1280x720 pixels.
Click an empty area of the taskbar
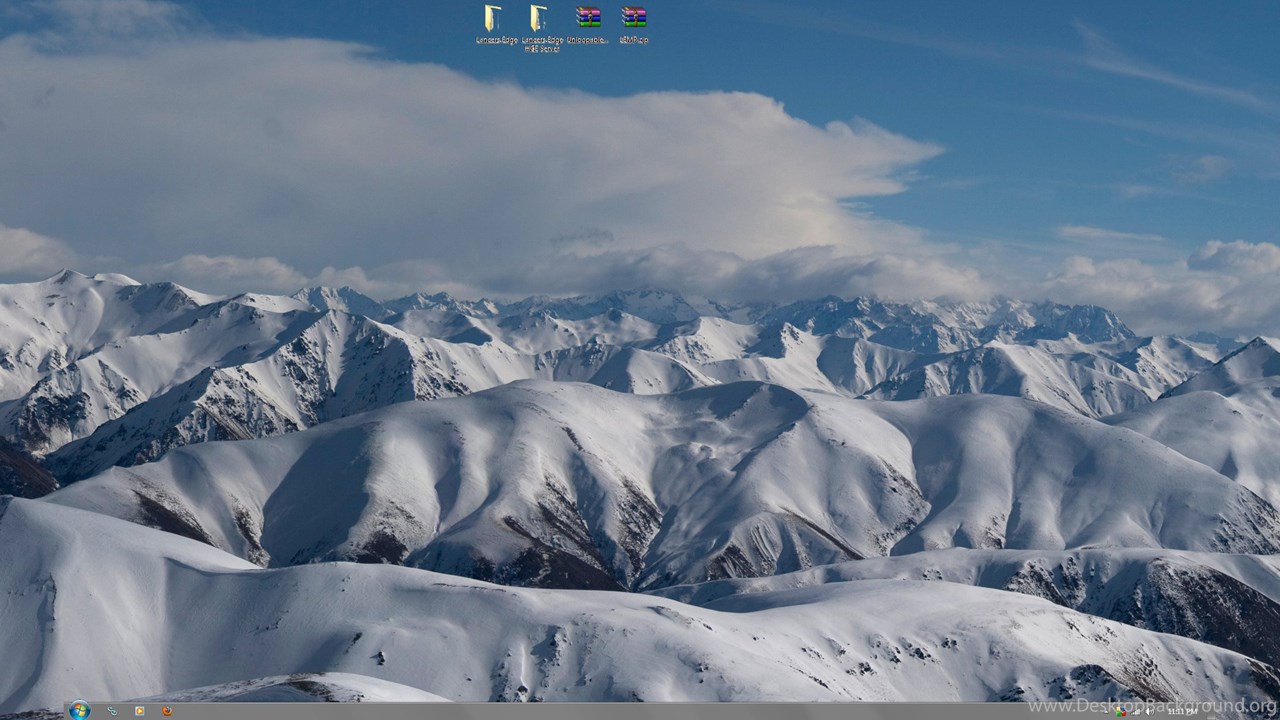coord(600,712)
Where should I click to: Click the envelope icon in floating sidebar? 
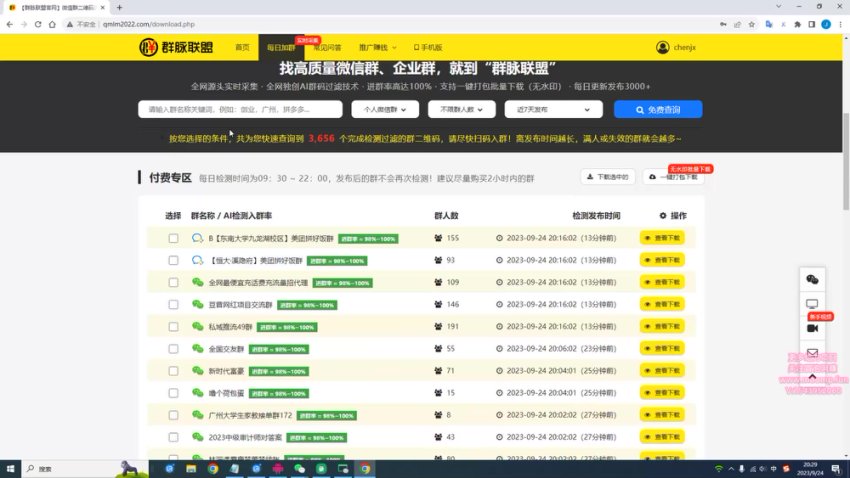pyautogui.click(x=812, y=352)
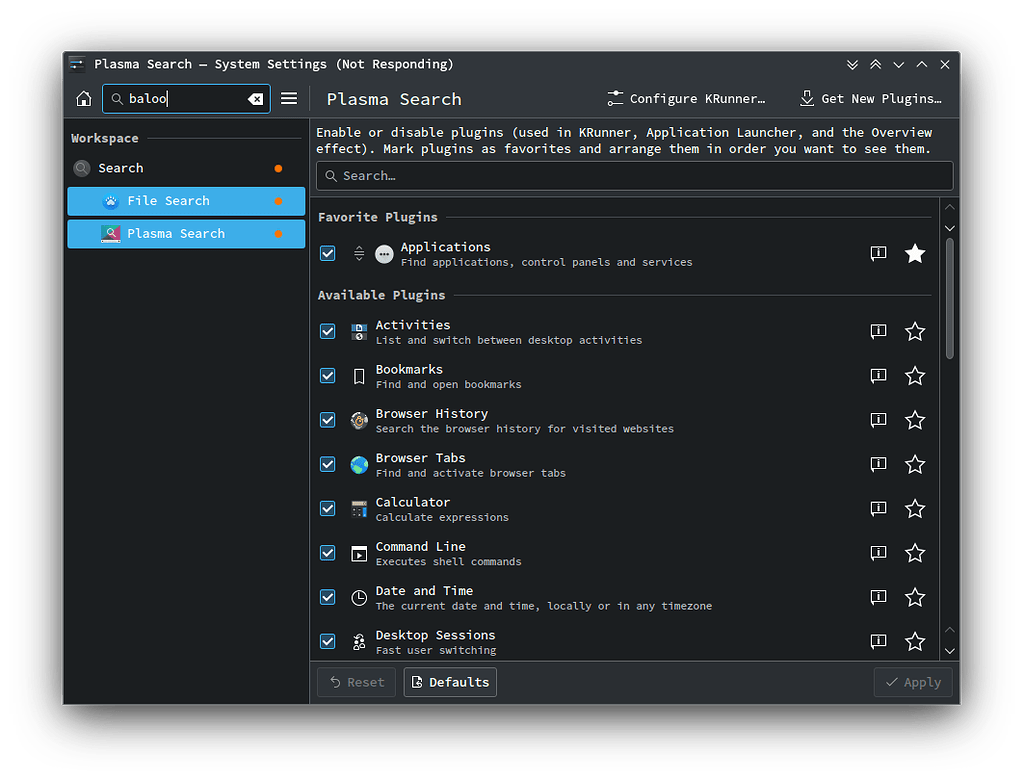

Task objective
When you return the listing, keep each line exact and leave the pictures out.

Response to this exercise
1280x720 pixels.
Click an empty area of the taskbar
coord(600,712)
Where should I click to: Click the envelope icon in floating sidebar? 
pyautogui.click(x=812, y=352)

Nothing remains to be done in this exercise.